What to do
Pull out every line of the items below that contains the string "Viewport", matching its case exactly.

The input
┌──

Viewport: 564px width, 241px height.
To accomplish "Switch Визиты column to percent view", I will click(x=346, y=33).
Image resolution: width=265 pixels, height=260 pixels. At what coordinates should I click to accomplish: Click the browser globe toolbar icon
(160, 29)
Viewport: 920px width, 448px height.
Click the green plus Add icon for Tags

└──
┌──

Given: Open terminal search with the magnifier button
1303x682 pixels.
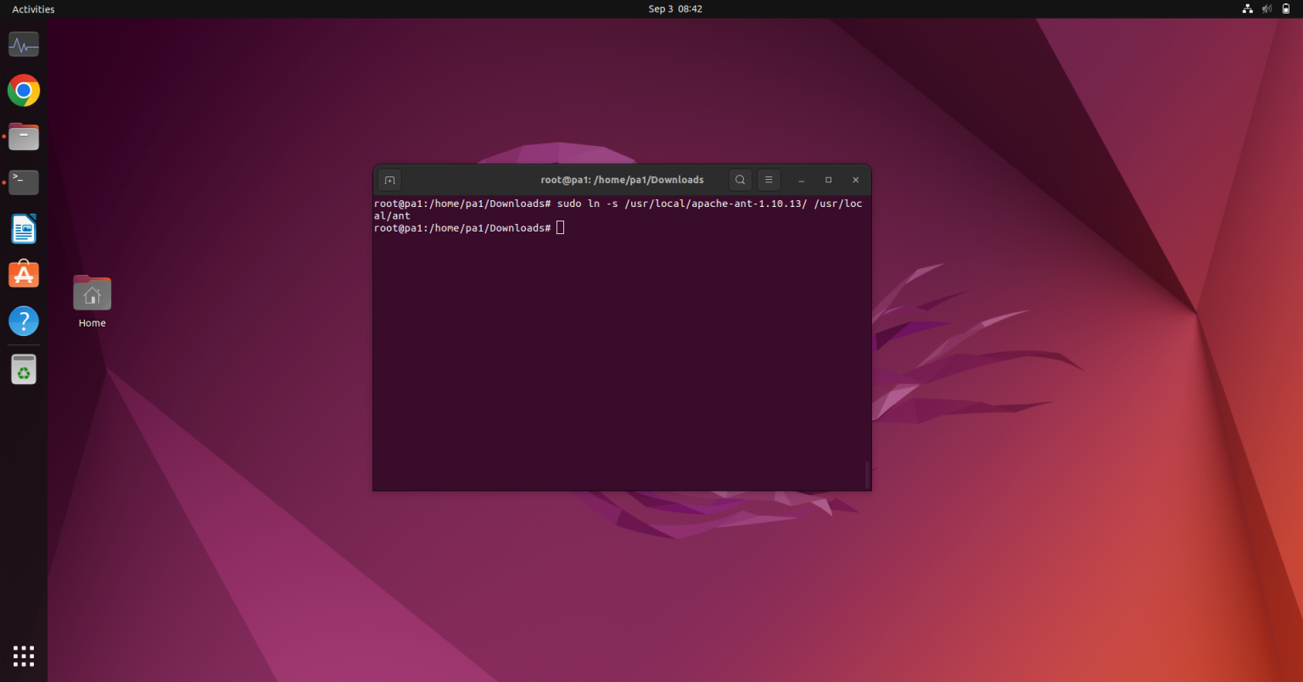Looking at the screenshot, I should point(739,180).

└──

Output of the exercise
Viewport: 564px width, 241px height.
Viewport: 920px width, 448px height.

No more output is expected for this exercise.